Written exercise
Reproduce the lines of the material verbatim, starting with the line that contains "Given: Click the 募集内容 heading box" and going on through the line that contains "I will pos(386,17).", with both of those lines included.

* begin Data supplied *

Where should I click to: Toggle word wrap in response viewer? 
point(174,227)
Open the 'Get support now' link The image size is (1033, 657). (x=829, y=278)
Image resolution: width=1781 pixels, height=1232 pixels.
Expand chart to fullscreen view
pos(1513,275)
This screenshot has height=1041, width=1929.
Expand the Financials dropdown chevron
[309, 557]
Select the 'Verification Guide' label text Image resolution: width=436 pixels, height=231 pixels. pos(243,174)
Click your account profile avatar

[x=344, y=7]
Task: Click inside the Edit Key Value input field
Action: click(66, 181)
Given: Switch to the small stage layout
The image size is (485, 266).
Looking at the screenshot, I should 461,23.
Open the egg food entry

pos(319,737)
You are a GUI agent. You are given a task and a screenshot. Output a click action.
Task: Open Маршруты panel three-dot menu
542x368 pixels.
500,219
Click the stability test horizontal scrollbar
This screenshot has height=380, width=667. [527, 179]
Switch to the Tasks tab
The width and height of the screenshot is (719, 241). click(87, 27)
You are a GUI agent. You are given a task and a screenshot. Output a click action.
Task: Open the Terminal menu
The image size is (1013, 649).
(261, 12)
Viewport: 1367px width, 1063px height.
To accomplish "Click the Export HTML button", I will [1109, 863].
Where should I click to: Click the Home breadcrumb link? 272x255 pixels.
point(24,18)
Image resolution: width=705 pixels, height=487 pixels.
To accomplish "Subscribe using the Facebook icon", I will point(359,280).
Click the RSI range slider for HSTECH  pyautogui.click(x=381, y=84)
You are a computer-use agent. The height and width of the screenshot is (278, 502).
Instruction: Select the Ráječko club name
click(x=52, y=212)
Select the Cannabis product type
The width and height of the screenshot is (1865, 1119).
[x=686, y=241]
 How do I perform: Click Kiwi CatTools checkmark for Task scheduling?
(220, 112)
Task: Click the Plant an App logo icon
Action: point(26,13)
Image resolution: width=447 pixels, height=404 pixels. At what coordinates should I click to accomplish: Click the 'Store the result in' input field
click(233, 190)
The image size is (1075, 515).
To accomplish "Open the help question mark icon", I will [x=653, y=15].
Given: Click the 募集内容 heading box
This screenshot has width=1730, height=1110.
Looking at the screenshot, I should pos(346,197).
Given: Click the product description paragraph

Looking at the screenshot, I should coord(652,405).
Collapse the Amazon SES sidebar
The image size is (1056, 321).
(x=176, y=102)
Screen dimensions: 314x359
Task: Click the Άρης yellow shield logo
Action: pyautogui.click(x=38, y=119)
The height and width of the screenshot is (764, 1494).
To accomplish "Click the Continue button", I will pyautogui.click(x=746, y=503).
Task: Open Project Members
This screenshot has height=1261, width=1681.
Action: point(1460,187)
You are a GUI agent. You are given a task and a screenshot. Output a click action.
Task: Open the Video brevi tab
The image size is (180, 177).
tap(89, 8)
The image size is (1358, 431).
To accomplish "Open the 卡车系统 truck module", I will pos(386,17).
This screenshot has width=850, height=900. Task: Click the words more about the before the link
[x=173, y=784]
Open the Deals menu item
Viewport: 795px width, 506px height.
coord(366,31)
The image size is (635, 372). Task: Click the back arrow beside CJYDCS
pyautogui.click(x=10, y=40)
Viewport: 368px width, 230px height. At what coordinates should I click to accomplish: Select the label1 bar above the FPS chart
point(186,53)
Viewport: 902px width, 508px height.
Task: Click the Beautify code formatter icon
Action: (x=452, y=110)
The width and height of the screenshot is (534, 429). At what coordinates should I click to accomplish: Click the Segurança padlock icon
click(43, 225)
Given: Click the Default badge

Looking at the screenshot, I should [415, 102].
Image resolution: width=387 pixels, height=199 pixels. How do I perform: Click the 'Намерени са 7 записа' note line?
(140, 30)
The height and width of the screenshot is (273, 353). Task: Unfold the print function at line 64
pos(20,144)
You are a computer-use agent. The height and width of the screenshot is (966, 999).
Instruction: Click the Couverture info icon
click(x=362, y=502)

* end Data supplied *

Right answer
Given: Click the 募集内容 heading box
This screenshot has width=1730, height=1110.
Looking at the screenshot, I should pos(346,197).
Given: Click the product description paragraph

Looking at the screenshot, I should coord(652,405).
Collapse the Amazon SES sidebar
The image size is (1056, 321).
(x=176, y=102)
Screen dimensions: 314x359
Task: Click the Άρης yellow shield logo
Action: pyautogui.click(x=38, y=119)
The height and width of the screenshot is (764, 1494).
To accomplish "Click the Continue button", I will pyautogui.click(x=746, y=503).
Task: Open Project Members
This screenshot has height=1261, width=1681.
Action: point(1460,187)
You are a GUI agent. You are given a task and a screenshot. Output a click action.
Task: Open the Video brevi tab
The image size is (180, 177).
tap(89, 8)
The image size is (1358, 431).
To accomplish "Open the 卡车系统 truck module", I will pos(386,17).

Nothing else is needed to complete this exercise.